FIG 4.

G-quadruplex-binding drugs affect the expression of a G-quadruplex reporter gene. (A) Oligonucleotide sequence from the gene PF3D7_0700200, used in biophysical assays to confirm the folding of a G-quadruplex structure. (B) ¹H NMR spectra, acquired at 37°C in 150 mM Li⁺ (top) and 150 mM K⁺ (bottom). Imino proton peaks are present only in K⁺, in agreement with the inability of Li⁺ to stabilize G-quadruplex structures. The relatively low intensity of imino peaks under the K⁺ condition seems to indicate the presence of a floppy structure, potentially the consequence of the second long loop. (C) Stability of the G-quadruplex as evaluated by thermal denaturation, followed at 295 nm. (D) Expression of the GFP-tagged G-quadruplex reporter gene PF3D7_0700200 in transgenic parasite cultures treated with 0.75 μM TMPyP4 or TMPyP2 for 6 h. Expression was determined by quantitative real-time PCR using primer pair GFP_F/R and compared to the average expression of three housekeeping genes encoding actin, seryl-tRNA synthetase, and fructose bisphosphate aldolase.

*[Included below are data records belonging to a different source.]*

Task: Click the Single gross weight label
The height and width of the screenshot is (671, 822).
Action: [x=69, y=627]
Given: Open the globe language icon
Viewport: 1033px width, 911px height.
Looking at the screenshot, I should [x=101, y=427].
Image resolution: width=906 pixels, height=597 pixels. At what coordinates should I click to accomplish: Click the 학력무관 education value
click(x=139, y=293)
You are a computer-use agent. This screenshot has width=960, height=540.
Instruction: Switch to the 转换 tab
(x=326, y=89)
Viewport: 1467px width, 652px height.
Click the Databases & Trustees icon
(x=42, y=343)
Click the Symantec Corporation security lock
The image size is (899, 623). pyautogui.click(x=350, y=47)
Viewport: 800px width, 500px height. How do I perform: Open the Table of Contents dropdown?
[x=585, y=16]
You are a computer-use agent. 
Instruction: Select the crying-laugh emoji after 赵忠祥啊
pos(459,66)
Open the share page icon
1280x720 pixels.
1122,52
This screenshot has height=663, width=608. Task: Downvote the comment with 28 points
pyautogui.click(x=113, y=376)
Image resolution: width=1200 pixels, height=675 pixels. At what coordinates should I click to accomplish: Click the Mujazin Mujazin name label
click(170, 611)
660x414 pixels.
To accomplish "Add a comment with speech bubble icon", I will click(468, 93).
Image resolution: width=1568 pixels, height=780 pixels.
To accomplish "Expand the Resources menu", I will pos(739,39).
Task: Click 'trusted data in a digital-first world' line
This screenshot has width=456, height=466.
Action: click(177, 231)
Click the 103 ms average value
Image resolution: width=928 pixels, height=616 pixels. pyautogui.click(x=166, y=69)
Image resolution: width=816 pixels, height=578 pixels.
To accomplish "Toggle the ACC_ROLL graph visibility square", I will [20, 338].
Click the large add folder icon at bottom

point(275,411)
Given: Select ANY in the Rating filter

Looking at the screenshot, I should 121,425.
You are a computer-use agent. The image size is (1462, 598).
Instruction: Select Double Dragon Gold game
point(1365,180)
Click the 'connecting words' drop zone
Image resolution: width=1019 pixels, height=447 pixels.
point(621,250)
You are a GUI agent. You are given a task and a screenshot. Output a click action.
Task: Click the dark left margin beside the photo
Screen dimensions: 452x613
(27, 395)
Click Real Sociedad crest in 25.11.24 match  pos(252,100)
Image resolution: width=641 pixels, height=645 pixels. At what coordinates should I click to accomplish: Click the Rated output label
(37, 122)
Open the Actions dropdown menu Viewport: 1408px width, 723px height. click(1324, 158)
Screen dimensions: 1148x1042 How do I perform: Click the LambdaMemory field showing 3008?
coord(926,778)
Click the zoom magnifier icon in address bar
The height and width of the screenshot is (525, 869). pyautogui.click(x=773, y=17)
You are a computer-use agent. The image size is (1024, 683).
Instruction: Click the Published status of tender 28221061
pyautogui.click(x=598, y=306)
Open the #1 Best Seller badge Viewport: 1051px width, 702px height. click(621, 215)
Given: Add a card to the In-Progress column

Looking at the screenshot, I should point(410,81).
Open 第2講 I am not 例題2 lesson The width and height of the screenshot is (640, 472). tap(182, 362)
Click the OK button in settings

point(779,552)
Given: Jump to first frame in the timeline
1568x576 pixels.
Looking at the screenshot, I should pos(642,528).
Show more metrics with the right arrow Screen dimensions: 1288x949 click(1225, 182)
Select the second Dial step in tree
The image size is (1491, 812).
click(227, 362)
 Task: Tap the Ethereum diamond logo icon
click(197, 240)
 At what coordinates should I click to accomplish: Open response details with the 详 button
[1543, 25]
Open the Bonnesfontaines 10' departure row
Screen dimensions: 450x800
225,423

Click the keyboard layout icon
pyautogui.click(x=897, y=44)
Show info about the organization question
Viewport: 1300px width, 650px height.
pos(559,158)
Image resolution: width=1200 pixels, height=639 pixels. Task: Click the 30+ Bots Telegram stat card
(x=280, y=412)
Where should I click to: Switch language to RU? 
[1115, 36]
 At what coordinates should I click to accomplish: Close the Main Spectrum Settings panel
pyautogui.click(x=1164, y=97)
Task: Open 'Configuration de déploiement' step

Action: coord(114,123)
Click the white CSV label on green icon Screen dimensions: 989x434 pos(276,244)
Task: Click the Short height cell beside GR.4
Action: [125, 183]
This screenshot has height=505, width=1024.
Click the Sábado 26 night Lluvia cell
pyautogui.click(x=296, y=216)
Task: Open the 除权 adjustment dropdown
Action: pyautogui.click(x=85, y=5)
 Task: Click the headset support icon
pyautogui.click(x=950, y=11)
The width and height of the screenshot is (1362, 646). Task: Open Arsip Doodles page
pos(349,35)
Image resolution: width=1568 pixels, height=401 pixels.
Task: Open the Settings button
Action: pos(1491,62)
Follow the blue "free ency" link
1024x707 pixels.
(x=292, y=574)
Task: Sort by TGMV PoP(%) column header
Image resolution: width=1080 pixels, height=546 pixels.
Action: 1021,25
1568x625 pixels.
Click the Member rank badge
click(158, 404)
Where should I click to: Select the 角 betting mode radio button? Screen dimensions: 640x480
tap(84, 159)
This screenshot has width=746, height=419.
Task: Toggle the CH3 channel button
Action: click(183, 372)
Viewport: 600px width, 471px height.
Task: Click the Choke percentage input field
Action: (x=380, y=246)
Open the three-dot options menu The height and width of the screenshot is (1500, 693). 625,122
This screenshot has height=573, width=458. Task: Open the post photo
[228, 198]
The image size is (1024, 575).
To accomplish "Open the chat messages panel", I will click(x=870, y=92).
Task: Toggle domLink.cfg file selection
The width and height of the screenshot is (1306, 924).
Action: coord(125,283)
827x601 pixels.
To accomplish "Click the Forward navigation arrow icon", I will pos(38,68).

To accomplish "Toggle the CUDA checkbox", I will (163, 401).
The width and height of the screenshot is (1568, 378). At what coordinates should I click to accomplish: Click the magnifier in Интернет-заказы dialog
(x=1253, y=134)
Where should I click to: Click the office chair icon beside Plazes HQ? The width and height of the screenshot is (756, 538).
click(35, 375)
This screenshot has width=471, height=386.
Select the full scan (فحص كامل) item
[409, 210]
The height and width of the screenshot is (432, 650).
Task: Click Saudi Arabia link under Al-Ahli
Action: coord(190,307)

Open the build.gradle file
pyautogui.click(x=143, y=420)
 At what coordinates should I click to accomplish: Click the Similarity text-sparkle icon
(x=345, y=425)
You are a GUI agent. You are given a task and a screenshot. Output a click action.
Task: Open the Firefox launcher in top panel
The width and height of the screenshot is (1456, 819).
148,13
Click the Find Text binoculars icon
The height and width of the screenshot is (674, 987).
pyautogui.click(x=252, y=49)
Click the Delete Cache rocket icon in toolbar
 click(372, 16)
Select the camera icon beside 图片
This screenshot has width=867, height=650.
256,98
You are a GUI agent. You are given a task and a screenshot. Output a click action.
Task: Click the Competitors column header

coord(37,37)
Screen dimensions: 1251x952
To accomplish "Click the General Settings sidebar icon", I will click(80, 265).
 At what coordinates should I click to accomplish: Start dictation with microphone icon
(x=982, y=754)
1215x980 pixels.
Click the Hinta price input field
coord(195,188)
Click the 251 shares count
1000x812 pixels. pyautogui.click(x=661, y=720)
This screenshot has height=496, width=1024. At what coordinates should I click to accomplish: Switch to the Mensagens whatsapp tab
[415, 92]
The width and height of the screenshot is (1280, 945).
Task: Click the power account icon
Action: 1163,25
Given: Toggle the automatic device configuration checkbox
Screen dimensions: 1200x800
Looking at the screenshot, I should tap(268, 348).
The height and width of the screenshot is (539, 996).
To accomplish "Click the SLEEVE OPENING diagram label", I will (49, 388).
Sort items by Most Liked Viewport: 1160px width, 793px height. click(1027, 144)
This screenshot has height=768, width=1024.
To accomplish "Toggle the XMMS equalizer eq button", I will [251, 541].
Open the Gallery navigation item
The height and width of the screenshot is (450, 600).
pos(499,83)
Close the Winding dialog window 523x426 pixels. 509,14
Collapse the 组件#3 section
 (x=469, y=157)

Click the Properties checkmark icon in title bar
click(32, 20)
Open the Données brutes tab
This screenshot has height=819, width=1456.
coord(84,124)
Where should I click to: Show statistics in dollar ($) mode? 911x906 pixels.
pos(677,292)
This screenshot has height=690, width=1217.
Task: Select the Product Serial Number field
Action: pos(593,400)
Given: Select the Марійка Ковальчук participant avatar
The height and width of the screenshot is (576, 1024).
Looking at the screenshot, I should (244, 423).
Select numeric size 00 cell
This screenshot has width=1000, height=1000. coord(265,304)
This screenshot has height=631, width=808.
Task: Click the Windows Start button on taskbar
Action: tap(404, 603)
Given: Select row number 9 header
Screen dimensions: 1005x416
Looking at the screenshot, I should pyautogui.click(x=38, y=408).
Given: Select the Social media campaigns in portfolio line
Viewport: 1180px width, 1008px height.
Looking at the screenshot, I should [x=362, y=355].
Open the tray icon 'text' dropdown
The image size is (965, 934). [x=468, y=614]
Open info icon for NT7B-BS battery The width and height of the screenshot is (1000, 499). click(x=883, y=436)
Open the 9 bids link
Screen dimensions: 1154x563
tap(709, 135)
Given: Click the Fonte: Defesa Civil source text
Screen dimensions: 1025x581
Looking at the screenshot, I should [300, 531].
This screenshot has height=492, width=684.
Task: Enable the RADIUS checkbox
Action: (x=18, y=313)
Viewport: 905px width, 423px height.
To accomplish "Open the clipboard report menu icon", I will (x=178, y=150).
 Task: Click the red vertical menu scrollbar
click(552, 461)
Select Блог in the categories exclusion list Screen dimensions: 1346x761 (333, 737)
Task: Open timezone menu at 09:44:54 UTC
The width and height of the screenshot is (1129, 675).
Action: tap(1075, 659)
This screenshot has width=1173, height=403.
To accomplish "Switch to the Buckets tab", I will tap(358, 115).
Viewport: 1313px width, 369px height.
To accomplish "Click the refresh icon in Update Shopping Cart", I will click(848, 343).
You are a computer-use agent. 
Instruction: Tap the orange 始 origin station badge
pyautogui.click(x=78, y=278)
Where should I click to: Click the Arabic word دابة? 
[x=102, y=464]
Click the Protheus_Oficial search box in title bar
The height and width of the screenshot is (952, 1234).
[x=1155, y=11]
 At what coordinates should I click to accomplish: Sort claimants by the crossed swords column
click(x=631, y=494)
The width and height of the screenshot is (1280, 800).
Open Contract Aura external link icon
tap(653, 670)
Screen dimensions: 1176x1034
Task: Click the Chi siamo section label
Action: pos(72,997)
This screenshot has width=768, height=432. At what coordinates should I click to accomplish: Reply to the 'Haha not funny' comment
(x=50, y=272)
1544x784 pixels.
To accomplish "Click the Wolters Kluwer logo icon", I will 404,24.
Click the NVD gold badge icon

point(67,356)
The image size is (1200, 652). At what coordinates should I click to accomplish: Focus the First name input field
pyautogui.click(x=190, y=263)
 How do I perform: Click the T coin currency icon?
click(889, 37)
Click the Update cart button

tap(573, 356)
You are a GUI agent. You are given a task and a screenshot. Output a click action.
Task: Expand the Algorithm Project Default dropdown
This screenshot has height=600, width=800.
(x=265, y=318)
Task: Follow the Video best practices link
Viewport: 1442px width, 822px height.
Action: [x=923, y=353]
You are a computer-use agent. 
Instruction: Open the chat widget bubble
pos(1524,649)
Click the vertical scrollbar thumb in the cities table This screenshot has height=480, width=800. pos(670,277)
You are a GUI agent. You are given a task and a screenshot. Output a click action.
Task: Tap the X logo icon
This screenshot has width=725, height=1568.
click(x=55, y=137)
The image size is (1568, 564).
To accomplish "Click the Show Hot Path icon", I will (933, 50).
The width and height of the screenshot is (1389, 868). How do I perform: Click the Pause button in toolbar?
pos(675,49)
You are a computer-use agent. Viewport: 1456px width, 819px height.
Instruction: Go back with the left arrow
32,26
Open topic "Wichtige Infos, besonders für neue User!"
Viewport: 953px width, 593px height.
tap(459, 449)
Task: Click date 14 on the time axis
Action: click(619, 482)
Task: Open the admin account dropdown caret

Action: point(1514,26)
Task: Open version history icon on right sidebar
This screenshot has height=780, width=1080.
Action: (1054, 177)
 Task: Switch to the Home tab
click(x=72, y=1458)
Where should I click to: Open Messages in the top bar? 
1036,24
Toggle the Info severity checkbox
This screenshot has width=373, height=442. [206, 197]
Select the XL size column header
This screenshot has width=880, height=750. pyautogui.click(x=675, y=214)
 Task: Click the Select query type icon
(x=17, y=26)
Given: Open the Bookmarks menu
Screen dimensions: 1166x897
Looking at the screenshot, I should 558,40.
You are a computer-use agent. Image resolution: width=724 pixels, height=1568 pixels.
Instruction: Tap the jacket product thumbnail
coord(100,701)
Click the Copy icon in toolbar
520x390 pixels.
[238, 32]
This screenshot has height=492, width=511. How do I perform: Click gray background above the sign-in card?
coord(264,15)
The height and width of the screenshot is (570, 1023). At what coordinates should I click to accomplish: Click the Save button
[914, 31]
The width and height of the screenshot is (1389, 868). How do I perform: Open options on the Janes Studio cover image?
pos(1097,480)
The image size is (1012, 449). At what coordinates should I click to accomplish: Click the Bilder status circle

The experiment was carried out in both biological and technical duplicates, error bars are standard errors of the means, and statistical significance was assessed by a 1-tailed t test (**, P < 0.01; ***, P < 0.001). (E) Expression of the GFP-tagged G-quadruplex reporter gene PF3D7_0700200 in transgenic parasite cultures treated with 120 nM quarfloxin or 80 μM NMM for 1 h, determined as described in the legend to panel D.